Exclu. Lancée en 2022 par l'influenceuse Clara Victorya, l'application Unique avait fédéré une communauté active de passionnés de friperies. Disparue depuis quelques mois, ses données n'ont pas été perdues : toutes les adresses recensées ont récemment été injectées dans une carte géante développée par un service public aux ambitions grandissantes.
Pas de post d'adieu, pas de long communiqué. Unique, lancée en 2022 par l'influenceuse pionnière dans l'univers de la seconde main, Clara Victorya, a discrètement cessé d'exister. Seul un mail a été envoyé aux utilisateurs. Ce projet, né à l'intersection de la tech et de la culture de la seconde main, proposait une carte collaborative des friperies.
L'ambition était forte : permettre aux utilisateurs de géolocaliser les adresses vintage autour d'eux, en France et en Europe. En deux mois d'activité seulement, l'application enregistrait 40 000 utilisateurs et un réseau de 80 friperies partenaires. Un succès notable dans le milieu de la fripe. Mais trois ans plus tard avec 100 000 téléchargements au compteur en juillet 2024, le projet s'arrête, faute de modèle économique. Bonne nouvelle, les données n'ont pas été perdues. Le service public reprend le relais. Elles figurent aujourd’hui à la carte nommée Longue vie aux objets, développée par l'Agence pour la transition écologique (Ademe) via sa start-up interne dite start-up d’État. L'apport d'Unique, avec ses centaines de friperies, renforce un outil pensé comme une infrastructure commune pour l'économie circulaire. Plus de 9 000 lieux y sont désormais référencés pour donner une nouvelle vie aux objets : ressourceries, réparateurs, brocantes, dépôts-vente, friperies…
Les friperies Unique disponibles sur Longue vie aux objets
La carte de l'Ademe s'appuie déjà sur plus de 50 sources différentes (parmi elles, Recyclivre, Réseau des Ressourceries ou encore ESS France) et compte bien aller en intégrer d'autres, dans des configurations comme Unique.
L'ajout des données de l'application Unique ne s'est pas fait à la hâte. Coline Laurent, chargée du déploiement de Longue vie aux objets, raconte à CM-CM.fr avoir pris contact avec Grégoire Deshusses, cofondateur d'Unique (Clara Victorya n’étant plus impliquée dans l’opérationnel) pour envisager une reprise. L'équipe a naturellement accepté le transfert des adresses, sans contrepartie. "Ce sont les utilisatrices et utilisateurs qui ont ajouté les adresses et les ont maintenues à jour", souligne l’entrepreneur, évoquant l’"aventure collaborative" de la plateforme.
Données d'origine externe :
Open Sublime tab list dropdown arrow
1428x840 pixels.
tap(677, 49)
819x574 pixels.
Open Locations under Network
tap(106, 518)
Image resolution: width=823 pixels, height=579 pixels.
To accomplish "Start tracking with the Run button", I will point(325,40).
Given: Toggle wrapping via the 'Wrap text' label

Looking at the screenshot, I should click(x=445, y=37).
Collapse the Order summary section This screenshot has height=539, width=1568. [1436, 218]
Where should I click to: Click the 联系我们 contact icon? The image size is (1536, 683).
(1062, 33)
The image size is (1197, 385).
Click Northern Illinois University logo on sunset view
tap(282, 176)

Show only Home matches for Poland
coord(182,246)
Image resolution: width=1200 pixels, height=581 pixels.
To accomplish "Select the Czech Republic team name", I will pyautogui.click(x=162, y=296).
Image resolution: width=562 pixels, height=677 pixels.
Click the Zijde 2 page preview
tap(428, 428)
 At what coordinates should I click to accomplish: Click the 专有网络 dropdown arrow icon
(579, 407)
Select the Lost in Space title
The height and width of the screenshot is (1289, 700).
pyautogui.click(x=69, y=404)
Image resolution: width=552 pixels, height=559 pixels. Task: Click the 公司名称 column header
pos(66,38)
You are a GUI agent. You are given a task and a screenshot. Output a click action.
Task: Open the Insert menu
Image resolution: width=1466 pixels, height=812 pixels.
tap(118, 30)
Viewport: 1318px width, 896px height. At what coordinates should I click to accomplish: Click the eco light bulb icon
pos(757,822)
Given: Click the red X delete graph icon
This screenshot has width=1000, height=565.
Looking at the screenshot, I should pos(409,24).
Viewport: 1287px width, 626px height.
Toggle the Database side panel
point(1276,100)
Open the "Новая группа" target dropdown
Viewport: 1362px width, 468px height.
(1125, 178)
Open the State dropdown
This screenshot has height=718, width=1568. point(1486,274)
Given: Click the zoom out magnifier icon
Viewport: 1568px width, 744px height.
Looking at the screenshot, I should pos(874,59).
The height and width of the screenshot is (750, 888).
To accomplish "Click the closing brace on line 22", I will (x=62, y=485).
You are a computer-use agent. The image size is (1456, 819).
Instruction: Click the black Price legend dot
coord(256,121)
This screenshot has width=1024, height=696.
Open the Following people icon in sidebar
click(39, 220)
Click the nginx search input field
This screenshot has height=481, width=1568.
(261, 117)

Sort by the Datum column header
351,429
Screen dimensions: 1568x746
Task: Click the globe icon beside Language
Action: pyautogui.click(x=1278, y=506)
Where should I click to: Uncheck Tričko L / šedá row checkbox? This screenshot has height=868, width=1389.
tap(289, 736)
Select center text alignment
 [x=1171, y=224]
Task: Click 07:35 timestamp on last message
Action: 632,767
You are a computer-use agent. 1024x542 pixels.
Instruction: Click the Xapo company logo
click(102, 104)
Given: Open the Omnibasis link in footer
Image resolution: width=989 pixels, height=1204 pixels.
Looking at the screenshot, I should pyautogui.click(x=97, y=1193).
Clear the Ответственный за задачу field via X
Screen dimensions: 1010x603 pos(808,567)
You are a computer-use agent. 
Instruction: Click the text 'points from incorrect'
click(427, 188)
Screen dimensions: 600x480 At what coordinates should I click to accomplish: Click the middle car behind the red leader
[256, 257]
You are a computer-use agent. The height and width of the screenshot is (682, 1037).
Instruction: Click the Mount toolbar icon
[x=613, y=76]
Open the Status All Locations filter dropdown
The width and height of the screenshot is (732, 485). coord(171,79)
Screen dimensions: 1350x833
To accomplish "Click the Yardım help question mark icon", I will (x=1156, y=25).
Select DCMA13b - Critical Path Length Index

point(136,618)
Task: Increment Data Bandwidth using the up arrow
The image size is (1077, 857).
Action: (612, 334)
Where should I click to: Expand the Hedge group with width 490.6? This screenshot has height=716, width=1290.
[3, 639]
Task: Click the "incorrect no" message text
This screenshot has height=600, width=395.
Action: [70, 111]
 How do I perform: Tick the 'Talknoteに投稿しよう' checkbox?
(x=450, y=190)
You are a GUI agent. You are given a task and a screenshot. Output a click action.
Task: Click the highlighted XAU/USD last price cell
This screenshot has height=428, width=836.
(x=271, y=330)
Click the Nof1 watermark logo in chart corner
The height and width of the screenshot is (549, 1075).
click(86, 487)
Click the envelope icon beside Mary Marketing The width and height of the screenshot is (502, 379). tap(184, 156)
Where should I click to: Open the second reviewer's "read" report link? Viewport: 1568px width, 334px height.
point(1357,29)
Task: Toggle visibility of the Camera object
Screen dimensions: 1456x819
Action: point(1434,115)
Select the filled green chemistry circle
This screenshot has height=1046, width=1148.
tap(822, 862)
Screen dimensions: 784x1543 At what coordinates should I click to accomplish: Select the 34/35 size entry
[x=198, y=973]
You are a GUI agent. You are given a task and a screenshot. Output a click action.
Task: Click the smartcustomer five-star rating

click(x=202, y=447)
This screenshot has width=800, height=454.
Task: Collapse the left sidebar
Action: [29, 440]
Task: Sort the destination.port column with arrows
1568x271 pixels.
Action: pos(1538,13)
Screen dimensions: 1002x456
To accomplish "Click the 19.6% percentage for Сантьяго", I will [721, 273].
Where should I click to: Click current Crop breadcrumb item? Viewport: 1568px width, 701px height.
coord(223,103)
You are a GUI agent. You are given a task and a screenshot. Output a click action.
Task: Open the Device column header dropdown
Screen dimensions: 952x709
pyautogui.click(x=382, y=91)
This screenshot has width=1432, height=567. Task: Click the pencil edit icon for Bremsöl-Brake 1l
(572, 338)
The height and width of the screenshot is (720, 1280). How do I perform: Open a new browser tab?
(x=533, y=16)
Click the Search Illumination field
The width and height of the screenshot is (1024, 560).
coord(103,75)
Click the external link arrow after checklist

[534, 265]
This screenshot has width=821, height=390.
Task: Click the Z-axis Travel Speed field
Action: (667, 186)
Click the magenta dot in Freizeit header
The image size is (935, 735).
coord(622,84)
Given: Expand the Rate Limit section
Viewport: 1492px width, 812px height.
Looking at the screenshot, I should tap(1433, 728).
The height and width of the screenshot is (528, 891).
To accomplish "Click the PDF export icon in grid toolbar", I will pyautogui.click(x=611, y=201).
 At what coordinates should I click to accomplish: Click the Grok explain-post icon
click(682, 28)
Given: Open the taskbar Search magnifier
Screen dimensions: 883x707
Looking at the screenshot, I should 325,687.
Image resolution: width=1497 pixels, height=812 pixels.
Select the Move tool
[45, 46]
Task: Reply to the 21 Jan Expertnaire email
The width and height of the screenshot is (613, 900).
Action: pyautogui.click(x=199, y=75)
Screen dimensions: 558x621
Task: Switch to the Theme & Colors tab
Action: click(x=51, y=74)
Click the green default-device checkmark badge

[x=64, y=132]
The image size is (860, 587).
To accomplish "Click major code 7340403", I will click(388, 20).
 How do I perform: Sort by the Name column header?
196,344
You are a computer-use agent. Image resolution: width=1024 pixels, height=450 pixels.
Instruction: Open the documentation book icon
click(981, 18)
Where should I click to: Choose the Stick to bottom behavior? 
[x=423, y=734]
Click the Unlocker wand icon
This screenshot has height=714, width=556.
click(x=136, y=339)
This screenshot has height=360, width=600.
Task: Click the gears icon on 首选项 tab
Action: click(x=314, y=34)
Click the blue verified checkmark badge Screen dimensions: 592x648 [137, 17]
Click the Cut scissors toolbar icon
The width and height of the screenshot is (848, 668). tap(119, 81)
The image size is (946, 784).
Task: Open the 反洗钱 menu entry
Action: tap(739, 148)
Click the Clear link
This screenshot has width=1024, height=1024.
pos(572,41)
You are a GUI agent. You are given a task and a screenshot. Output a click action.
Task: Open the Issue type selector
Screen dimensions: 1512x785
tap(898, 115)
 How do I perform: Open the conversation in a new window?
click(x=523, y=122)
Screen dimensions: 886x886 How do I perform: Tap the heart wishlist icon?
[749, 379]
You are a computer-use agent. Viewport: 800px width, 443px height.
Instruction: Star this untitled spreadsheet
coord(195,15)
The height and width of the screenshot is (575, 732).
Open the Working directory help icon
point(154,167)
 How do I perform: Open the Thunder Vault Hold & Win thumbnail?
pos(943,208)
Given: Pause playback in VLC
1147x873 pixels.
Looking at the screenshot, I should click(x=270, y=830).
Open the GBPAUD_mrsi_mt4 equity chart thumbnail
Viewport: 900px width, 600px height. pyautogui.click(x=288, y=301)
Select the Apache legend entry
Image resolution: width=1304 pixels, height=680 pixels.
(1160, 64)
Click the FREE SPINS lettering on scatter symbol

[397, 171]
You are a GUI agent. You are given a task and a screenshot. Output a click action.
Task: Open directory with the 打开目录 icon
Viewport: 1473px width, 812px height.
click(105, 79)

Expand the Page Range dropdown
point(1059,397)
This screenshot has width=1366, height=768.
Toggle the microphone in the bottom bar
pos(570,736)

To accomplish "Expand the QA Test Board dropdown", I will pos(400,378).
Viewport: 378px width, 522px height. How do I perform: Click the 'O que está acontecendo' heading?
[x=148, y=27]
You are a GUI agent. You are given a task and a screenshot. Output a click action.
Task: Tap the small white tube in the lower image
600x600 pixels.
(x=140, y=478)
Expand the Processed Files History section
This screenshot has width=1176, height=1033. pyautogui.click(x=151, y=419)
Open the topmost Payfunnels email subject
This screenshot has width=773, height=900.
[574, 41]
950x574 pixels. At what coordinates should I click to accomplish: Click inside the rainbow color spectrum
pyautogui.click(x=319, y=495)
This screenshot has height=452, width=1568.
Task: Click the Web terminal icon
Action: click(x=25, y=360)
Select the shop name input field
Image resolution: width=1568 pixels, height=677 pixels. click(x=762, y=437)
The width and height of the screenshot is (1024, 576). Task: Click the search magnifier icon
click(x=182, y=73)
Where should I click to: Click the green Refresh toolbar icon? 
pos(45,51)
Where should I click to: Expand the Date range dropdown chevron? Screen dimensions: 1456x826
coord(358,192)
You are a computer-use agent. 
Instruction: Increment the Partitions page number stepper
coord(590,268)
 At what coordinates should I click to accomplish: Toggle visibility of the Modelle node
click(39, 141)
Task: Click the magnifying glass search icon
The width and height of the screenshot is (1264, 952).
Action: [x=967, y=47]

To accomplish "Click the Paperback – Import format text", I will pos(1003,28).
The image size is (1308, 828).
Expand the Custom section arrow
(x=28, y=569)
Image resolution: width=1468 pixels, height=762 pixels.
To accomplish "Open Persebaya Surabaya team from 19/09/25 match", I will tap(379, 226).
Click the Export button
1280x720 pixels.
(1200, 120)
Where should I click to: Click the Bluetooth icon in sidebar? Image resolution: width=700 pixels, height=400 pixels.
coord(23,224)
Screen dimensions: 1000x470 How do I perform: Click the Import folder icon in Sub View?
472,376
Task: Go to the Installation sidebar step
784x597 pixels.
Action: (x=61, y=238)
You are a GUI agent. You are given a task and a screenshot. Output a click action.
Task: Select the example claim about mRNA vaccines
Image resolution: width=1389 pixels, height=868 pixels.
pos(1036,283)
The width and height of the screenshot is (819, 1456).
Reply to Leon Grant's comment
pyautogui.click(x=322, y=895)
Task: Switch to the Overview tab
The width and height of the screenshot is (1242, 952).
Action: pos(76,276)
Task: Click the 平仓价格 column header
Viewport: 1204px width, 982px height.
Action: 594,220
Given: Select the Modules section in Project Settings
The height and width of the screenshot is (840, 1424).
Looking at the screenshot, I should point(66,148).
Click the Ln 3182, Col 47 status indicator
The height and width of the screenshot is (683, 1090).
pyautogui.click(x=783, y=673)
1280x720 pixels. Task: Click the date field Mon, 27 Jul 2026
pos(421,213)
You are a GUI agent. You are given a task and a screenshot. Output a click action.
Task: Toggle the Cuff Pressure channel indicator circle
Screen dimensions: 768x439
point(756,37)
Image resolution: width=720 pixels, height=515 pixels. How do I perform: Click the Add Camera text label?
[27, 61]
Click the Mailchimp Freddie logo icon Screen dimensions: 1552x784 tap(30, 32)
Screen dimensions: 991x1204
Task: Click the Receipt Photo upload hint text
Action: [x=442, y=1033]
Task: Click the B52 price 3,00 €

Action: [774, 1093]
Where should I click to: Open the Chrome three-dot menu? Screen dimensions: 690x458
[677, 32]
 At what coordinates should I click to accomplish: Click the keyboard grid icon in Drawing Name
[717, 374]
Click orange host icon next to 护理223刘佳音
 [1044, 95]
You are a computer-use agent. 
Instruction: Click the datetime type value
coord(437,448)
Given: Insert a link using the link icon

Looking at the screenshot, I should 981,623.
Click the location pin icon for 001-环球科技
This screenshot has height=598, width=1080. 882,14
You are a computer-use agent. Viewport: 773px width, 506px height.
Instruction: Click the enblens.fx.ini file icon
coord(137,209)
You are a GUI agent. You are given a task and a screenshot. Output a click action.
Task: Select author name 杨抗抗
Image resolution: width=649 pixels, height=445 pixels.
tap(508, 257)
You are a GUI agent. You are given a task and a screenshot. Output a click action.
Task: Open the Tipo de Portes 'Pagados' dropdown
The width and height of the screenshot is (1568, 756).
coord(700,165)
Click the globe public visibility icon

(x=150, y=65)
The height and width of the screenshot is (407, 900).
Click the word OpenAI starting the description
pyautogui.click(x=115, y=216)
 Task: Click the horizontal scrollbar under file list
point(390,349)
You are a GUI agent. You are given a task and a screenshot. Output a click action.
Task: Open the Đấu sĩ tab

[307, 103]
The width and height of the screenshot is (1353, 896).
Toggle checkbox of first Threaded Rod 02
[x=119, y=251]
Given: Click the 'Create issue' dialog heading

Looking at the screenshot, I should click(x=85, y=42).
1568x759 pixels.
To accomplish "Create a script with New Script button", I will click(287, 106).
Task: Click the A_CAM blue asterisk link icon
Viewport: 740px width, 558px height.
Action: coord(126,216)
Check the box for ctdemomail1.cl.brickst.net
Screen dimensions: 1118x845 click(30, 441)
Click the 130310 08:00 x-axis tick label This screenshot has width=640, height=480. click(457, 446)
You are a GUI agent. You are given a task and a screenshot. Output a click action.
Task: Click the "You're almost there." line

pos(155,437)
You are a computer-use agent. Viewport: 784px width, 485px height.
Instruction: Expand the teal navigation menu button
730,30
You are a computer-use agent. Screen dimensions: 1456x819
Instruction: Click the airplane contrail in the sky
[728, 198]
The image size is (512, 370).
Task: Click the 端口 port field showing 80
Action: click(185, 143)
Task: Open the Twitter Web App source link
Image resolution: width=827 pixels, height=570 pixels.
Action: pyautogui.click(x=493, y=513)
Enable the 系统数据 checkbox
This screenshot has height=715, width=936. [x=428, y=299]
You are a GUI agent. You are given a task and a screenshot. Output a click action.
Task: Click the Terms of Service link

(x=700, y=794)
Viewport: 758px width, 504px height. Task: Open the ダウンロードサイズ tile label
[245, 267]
Coline Laurent souhaite rendre cette histoire publique. "Et si on racontait cette histoire ? Une startup qui échoue, mais qui fait le choix de léguer à l'intérêt général", propose-t-elle à CM-CM.fr.
Les enjeux derrière une carte de France des friperies
Ce geste soulève plusieurs enjeux. Il rappelle d'abord la fragilité des projets tech portés par des indépendants ou créateurs de contenu : visibles, mais souvent sans modèle économique viable. Le développement de ce type d'outil est très onéreux. Le budget annuel pour le service numérique Longue vie aux objets dépasse les 900 000 euros en 2024.
En miroir, cette reprise souligne la capacité d'une institution publique à capter, prolonger et faire vivre une initiative née ailleurs. Unique n’a pas "scalé", comme on dit dans le jargon des start-up, c’est-à-dire qu’elle n’a pas réussi à changer d’échelle. Mais ses données, son usage, son utilité ont trouvé un point de chute. Et un second souffle.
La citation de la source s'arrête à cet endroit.